About this exercise: Using the records below, write out the line with "Wasser (30, 2333)" and each line after it through the final one, exactly, and only those.

Segment Start: Extracted material

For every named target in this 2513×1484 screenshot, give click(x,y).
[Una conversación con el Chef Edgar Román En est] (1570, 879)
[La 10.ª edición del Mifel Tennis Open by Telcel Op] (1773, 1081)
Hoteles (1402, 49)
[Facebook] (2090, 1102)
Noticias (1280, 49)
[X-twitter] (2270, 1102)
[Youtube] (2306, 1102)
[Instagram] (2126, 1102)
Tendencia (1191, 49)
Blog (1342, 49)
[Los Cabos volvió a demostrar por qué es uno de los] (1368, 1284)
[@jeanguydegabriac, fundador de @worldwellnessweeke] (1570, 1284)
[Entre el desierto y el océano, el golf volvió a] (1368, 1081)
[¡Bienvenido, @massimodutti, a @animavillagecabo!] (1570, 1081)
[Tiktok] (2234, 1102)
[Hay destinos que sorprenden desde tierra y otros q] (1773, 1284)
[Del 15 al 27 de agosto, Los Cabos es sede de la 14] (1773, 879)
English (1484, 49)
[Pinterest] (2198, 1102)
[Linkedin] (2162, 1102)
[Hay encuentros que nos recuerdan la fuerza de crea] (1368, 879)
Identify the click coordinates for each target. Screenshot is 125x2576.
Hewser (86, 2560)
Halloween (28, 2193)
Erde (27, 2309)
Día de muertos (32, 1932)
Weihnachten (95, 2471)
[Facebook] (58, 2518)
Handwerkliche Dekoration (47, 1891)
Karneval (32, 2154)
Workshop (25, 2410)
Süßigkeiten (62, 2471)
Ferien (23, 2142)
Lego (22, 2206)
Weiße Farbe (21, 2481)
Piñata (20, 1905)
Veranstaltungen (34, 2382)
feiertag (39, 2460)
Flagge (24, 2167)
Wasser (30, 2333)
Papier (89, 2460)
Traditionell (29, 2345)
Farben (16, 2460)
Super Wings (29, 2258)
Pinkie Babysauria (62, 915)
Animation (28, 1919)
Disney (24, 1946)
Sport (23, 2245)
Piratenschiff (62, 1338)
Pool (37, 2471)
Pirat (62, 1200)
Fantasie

Segment End: Extracted material

Your response:
Wasser (30, 2333)
Papier (89, 2460)
Traditionell (29, 2345)
Farben (16, 2460)
Super Wings (29, 2258)
Pinkie Babysauria (62, 915)
Animation (28, 1919)
Disney (24, 1946)
Sport (23, 2245)
Piratenschiff (62, 1338)
Pool (37, 2471)
Pirat (62, 1200)
Fantasie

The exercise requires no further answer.